Finance minister blasts Paulwell over demands to drop SCT on fuel
Finance Minister Dr Nigel Clarke yesterday blasted the Opposition Spokesman on Energy, Phillip Paulwell, for demanding that the Government remove the special consumption tax (SCT) on fuel used to hedge against price increases.
Paulwell has made repeated calls for the SCT removal amid increases in the price of the commodity.
The opposition spokesman has argued that since there is no longer a hedge, the tax, which was imposed in 2015 by the Simpson Miller administration, should be removed.
"Despite the Jamaican people paying to the Government approximately $6.4 billion a year in a special tax on fuel designed to pay for a hedge insurance against oil price increases," Paulwell said, "the Government is collecting the tax revenue, has ended the oil hedge, and has left the consumers at the mercy of the worsening oil market as the price of oil products such as petrol continues to rise at the gas stations locally."

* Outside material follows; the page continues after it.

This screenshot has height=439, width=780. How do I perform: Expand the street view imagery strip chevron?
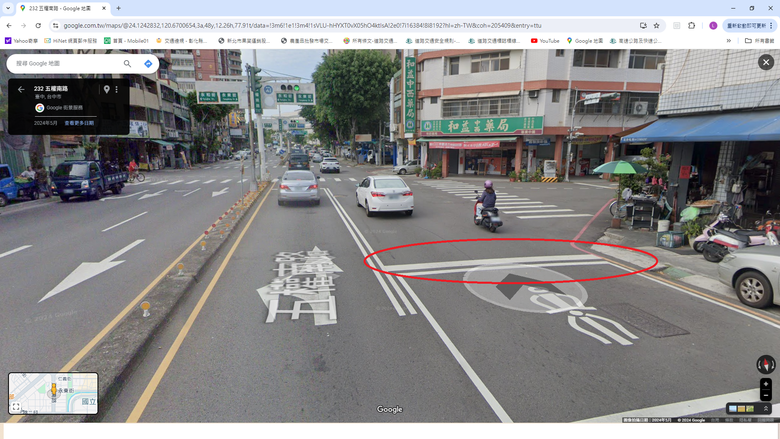coord(766,409)
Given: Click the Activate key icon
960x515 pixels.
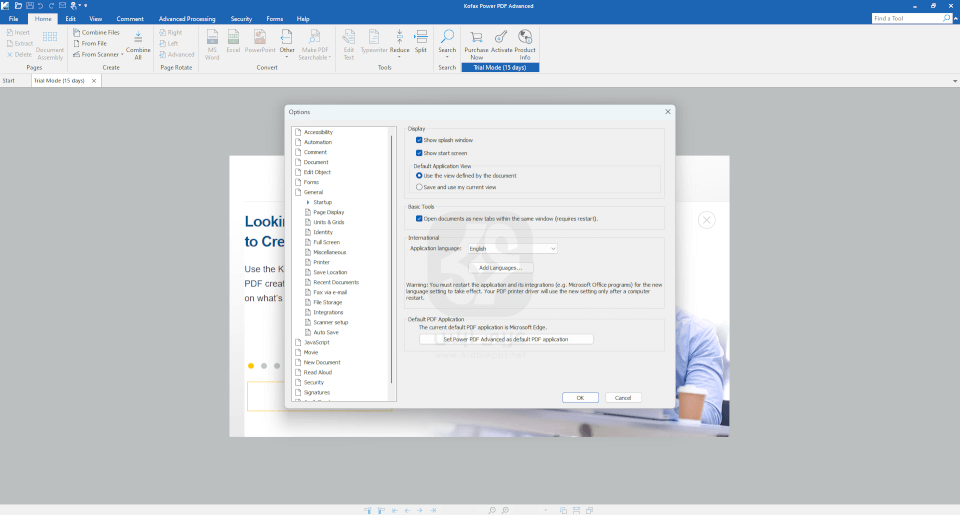Looking at the screenshot, I should coord(501,37).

However, Clarke, in a series of Twitter posts, said that the SCT has never been solely used to fund a hedge.
"Reasonable minds can disagree on policy, but don't play with the facts. They are pretending as if all of the SCT that they raised in 2015 was spent on an oil hedge," Clarke said.

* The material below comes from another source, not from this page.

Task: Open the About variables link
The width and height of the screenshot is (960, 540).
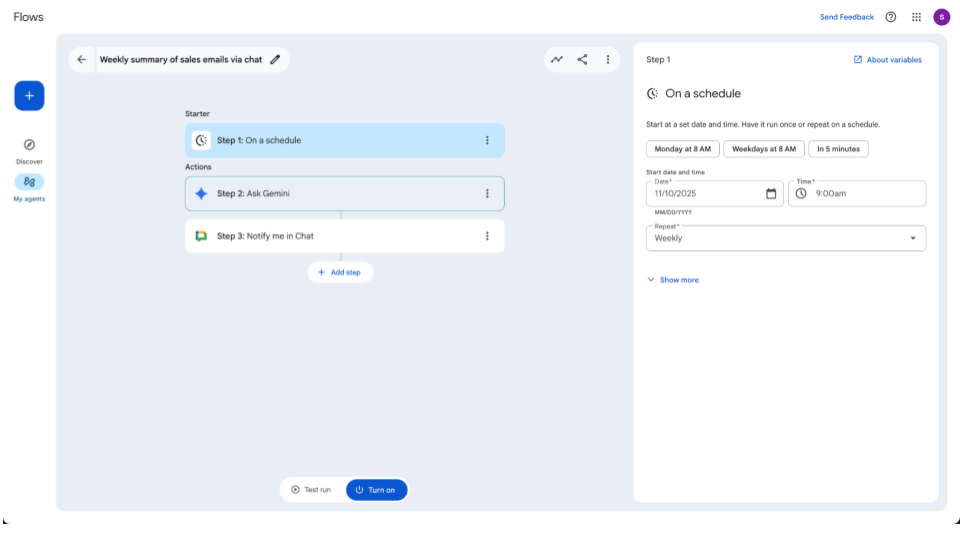Action: coord(887,60)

According to Clarke, the Simpson Miller administration collected $6.4 billion in SCT, but only $3.3 billion of that was used to purchase the oil hedge. The finance minister also pointed out that the 2015 hedge covered a small portion of Jamaica's oil import.
"Phillip Paulwell is weaponising misinformation. The facts are that the Simpson Miller administration only used 52 per cent of the SCT they imposed in 2015 on oil hedge, which covered only a third of oil imports over the period and expired worthless," Clarke said.
The finance minister disclosed that some of the money that the Andrew Holness administration has collected from the SCT is being used to fund social programmes.